I often shake my head in disappointment when I see or hear that a particular candidate or legislator “believes in the 2nd Amendment.” That statement is almost a guarantee that just the opposite is true! Gun-rights advocates often refer to the 2nd Amendment as being unalterable and sacrosanct as it is written, yet they conveniently include only the portion of the amendment that states, “… the right of the People to keep and bear arms shall not be infringed.” If the 2nd Amendment (or any other amendment) is unalterable and sacrosanct, then all of the amendment must be included, not just a chosen portion. More specifically, “A regulated militia, being necessary to the security of a free State, …” must be unalterable, as well. And yet, this section of the amendment has long since been altered, as an individual gun owner is not a “militia”—our national guard is! As for the word regulated, the amendment says “shall not be infringed,” not “shall not be regulated,” as journalist and sportsman Dick Metcalf, wrote in 2013. Even in 1791, when this amendment was ratified, sound regulation of firearms was in the spirit and intent of our forefathers (even though weapons used then were primarily smooth-bore muskets and long rifles). This intent continues to be supported by the nation’s Supreme Court. Conservative Supreme Court Justice Antonin Scalia, stated in the majority opinion from Heller vs. District of Columbia (2008), “The Second Amendment right is not a right to keep and carry any weapon in any manner and for any purpose.” Cherry-picking half of the 2nd amendment to wave as the gun crowd’s inalterable right invalidates their use of any it as evidence of their argument.
Constitutional examples of 2nd-Amendment violation include the 5th Amendment that states, “No person shall be “…deprived of life, liberty, or property, without due process of law.” Victims of gun violence often lose their life, their liberty, and their property, and that is unconstitutional. The 9th Amendment states that, “The enumeration in the Constitution, of certain rights, shall not be construed to deny or disparage others retained by the people.” The listing of citizen rights, guaranteed in our Constitution, shall not be given as an excuse to limit or deny other guaranteed rights, and yet gun-rights advocates continually wave their distorted view of 2nd Amendment rights while infringing upon other guaranteed rights of citizens, and that is unconstitutional.
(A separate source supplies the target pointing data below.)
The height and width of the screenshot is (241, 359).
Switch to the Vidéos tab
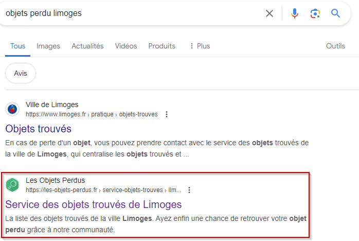pyautogui.click(x=126, y=46)
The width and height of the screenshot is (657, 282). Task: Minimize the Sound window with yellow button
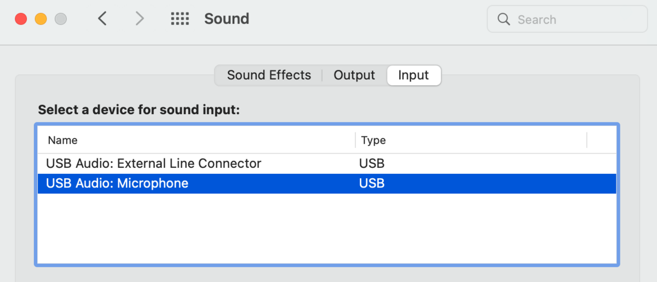(x=41, y=19)
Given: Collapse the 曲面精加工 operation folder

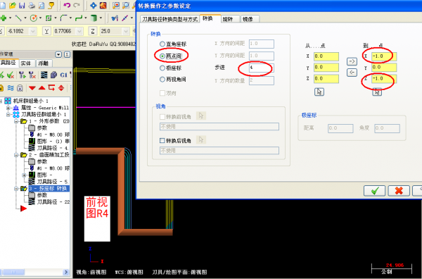Looking at the screenshot, I should click(16, 155).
The 14th Amendment states that, “No state shall…deprive any person of life, liberty, or property, without due process of law; nor deny to any person…the equal protection of the laws.” Again, gun-violence victims are deprived of life, liberty, and property and have not received equal protection of the laws, and that is unconstitutional.
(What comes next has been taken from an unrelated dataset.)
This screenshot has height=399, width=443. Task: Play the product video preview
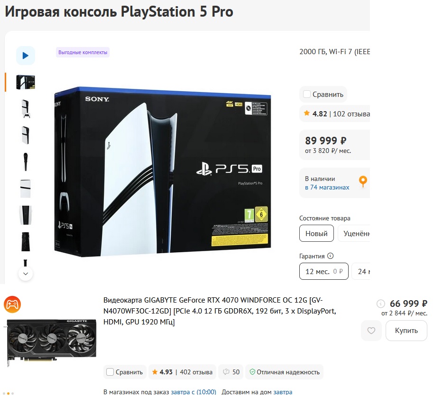click(26, 56)
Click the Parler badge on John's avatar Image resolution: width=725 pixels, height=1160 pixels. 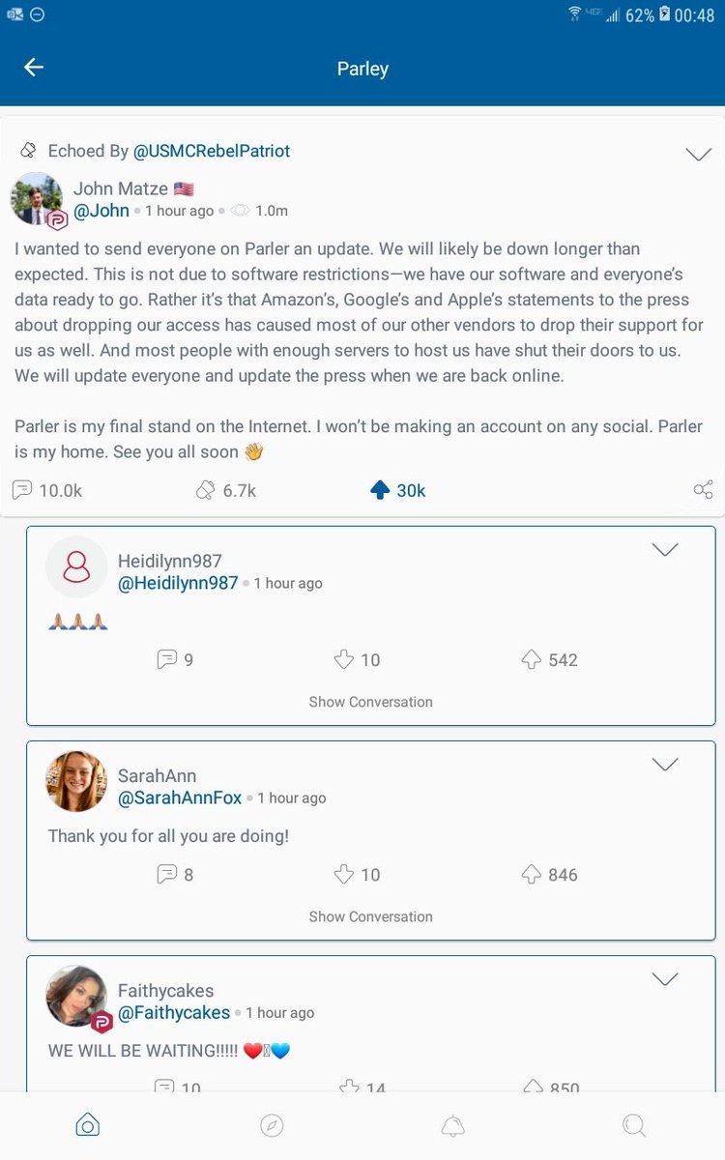[x=55, y=223]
This nation’s iconic Declaration of Independence mentions “unalienable rights” of citizens that include “life, liberty, and the pursuit of happiness.” When persons are victims of gun violence, their rights to life, liberty, and a pursuit of happiness are tragically altered or removed.
Even our traditional Pledge of Allegiance speaks of “liberty and justice for all.” Victims of gun violence often have lost their liberties to live their lives as they so choose, and “justice for all” is not justice for many who have become victims of gun violence, as they often have no redress of grievances, no compensation, and no recourse of action.
Simply put, the law is on the side of gun-violence prevention.